--- TASK SET ---
**1)** In the forum post, why is the RFC2822 email address specification notoriously impossible to match exactly with regular expressions? Answer in one to three sentences.
**2)** Answer these questions using the forum post:
(a) On what date and at what time was it posted?
(b) Why was it not sent to the treetop mailing list?
(c) What parser class is instantiated in the irb session?
**3)** Retype the part of the forum post from "(I would post" up to and including "irb(main):004:0> @e.parse( 'foo' )".

--- PROVIDED PASSAGE ---
Asp Forum - Treetop Email Parser

Phrogz

1/28/2008 10:23:00 PM

(I would post this to the treetop mailing list...except there doesn't
seem to be one.)

Warming up to treetop, at lunch today I ported the official RFC2822
email address specification to treetop. (As a grammar that allows
recursive comments, this is notoriously impossible to match exactly
correctly using regular expressions.)

C:\>irb
irb(main):001:0> require 'treetop'
irb(main):002:0> require 'email_address'
irb(main):003:0> @e = EmailAddressParser.new
irb(main):004:0> @e.parse( 'foo' )

--- DATASET CONTENT ---
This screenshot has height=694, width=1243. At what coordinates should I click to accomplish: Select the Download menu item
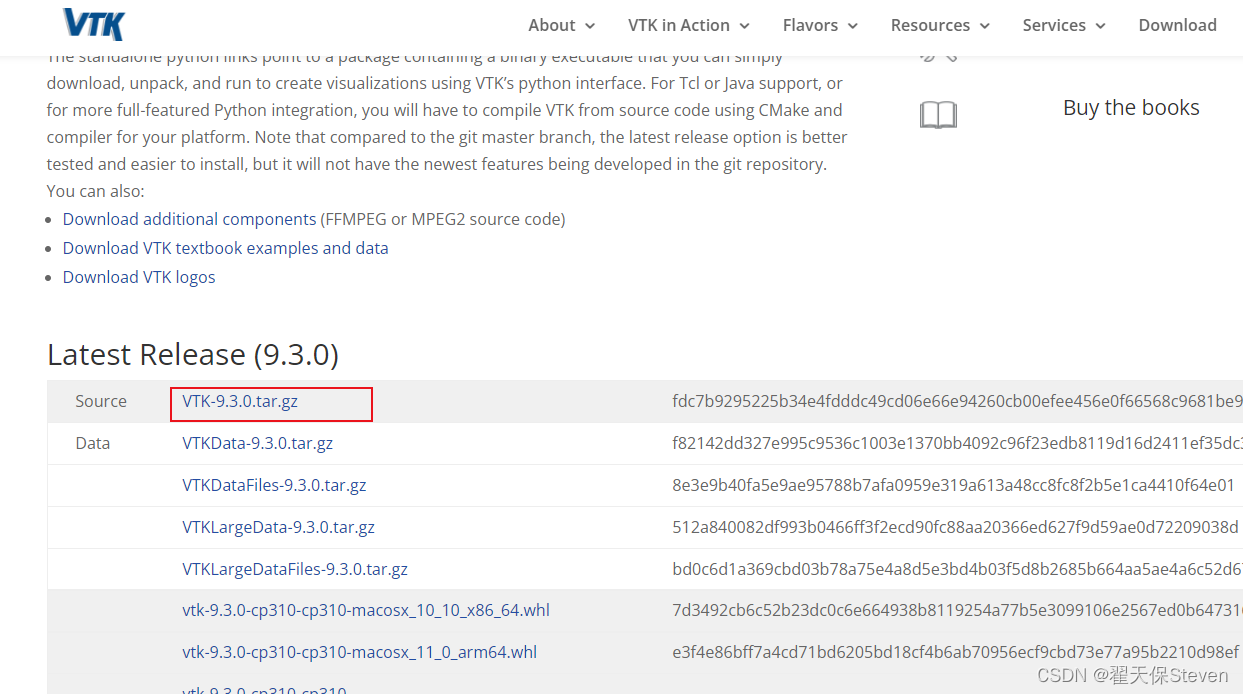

--- ANSWERS TO THE TASKS ---
**1)** The RFC2822 specification is a grammar that allows recursive comments. Because of this, it is notoriously impossible to match exactly with regular expressions.

**2)**
(a) 1/28/2008 at 10:23:00 PM
(b) There does not seem to be a treetop mailing list.
(c) EmailAddressParser

**3)**
(I would post this to the treetop mailing list...except there doesn't
seem to be one.)

Warming up to treetop, at lunch today I ported the official RFC2822
email address specification to treetop. (As a grammar that allows
recursive comments, this is notoriously impossible to match exactly
correctly using regular expressions.)

C:\>irb
irb(main):001:0> require 'treetop'
irb(main):002:0> require 'email_address'
irb(main):003:0> @e = EmailAddressParser.new
irb(main):004:0> @e.parse( 'foo' )